Menggunakan LLM untuk menulis ringkasan analitik dalam **Bahasa Indonesia**.  
Struktur keluaran: *Analytical Result*, *Insight & Findings*, *Recommendations*.

In [None]:
stats = {
    "n_rows": int(df.shape[0]),
    "n_cols": int(df.shape[1]),
}
if "_label_zs" in df.columns:
    stats["label_counts_zs"] = df["_label_zs"].value_counts(dropna=False).to_dict()
if "label" in df.columns:
    stats["label_counts_original"] = df["label"].value_counts(dropna=False).to_dict()
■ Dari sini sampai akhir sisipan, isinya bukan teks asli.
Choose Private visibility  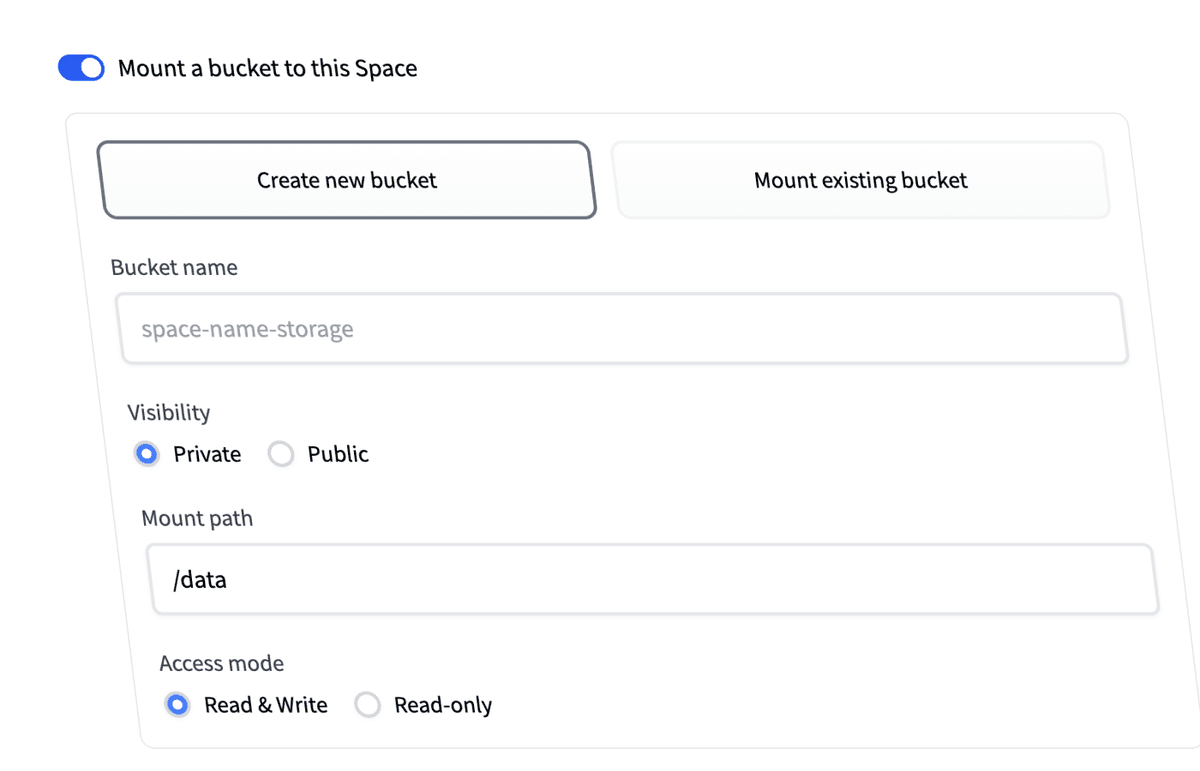click(x=147, y=454)
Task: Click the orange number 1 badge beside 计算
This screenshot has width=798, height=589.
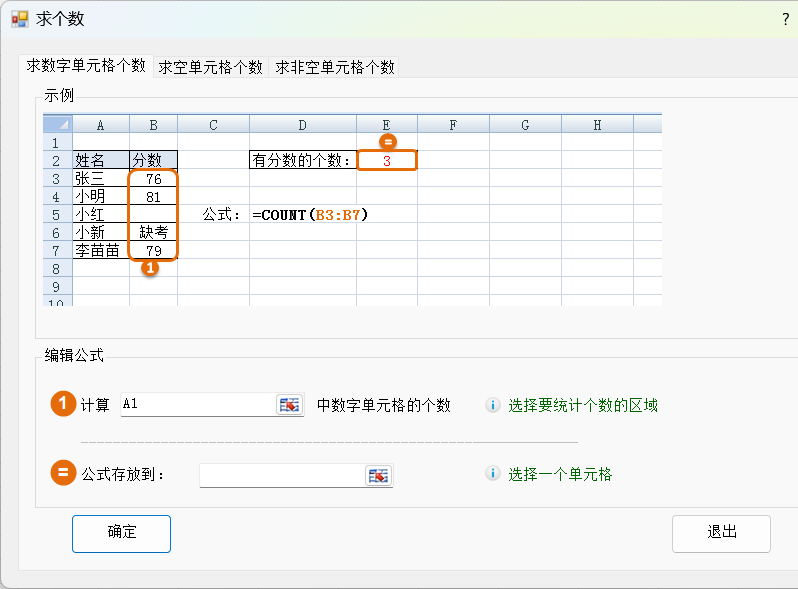Action: coord(63,404)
prompt = f"""Kamu adalah data analyst senior. Berdasarkan statistik/temuan berikut (format JSON):
{json.dumps(stats, ensure_ascii=False, indent=2)}

Tulis output dalam Bahasa Indonesia dengan format Markdown dan struktur:
### Analytical Result
- (3–5 bullet)

### Insight & Findings
- (3–5 bullet)

### Recommendations
- (3–5 bullet, actionable, prioritas jangka pendek & panjang)
"""

insight_md = replicate_generate(prompt)
print(insight_md)

## 9) Simpan Output

In [None]:
out_files = []

if "_label_zs" in df.columns:
    df.to_csv("predictions.csv", index=False)
    out_files.append("predictions.csv")

try:
    _ = insight_md  # noqa
    with open("report.md", "w", encoding="utf-8") as f:
        f.write(insight_md)
    out_files.append("report.md")
except NameError:
    pass

print("Saved:", out_files)

## 10) Catatan & Tips
- **Kontrol biaya/token**: atur `SAMPLE_N` dan `BATCH`.
- **Label set** harus **mutually exclusive** (tidak tumpang tindih).
- Jika dataset **non‑teks**, fokus pada EDA & gunakan LLM untuk **narasi insight** saja.
- Baseline bisa ditingkatkan: ubah n‑gram, tambah `max_features`, atau coba model lain (LinearSVC, etc.).
- Dokumentasikan alasan teknis & trade‑off (akurasi vs biaya, interpretabilitas, dsb.).